Essendo una malattia virale non uso antibiotici che aggiungo solo in una fase successiva intermedia per curare infezioni batteriche opportuniste. Se emergono alterazioni a livello polmonare con polmonite interstiziale bisogna andare in ospedale. Il cortisone va inserito in terapia prima dell'insufficienza respiratoria. In alcuni casi utilizziamo anche il Tocilizumab che serve per contrastare la tempesta citochinica (azione continua e incontrollata delle citochine, proteine deputate di norma ad avvisare le cellule del sistema immunitario di attivarsi in difesa dell'organismo ma che possono andare fuori controllo). L'eccessiva infiammazione porta a conseguenze locali e a tutto l'organismo, con il rischio di lesioni polmonari gravi e talvolta permanenti (fibrosi polmonare). Nella fase intermedia uso anche l'eparina a dose piena per contrastare le tromboembolie. L'unico antivirale utile è il Remdesivir ma negli Usa è in fase di approvazione un pillola con nuovi antivirali specifici. Io uso anche immunoglobuline aspecifiche».

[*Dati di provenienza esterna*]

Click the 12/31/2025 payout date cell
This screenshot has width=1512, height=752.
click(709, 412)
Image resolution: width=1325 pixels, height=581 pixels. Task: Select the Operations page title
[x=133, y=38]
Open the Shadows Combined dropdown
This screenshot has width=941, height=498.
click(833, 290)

La terza fase dell'infezione da Covid-19 è la più grave, caratterizzata da iperinfiammazione e danno d'organo localizzato quasi sempre ai polmoni. Si affronta con la ventilazione, prima non invasiva e poi in rianimazione senza troppi indugi. Fondamentale la perizia ed esperienza del rianimatore. «Da un punto di vista terapeutico - conclude Servillo - la ventilazione ha rappresentato il cardine terapeutico della polmonite. Ciò che ho sempre insegnato agli specializzandi ma che non avevo mai provato in cosi grande percentuale e con una tale platea variegata di pazienti è stato confermato: il modo in cui effettui al ventilazione di un paziente è lo spartiacque tra sopravvivenza e mortalità. Pronazione, diuresi forzata e ventilazione con bassi volumi e alta pressione in aggiunta alla terapia di base danno i migliori risultati. I farmaci? Giocano un ruolo di secondo piano soprattutto quando la polmonite è già esplosa. Probabilmente sono utili in fase precoce. Fondamentale continuare la ventilazione nel decorso riabilitativo».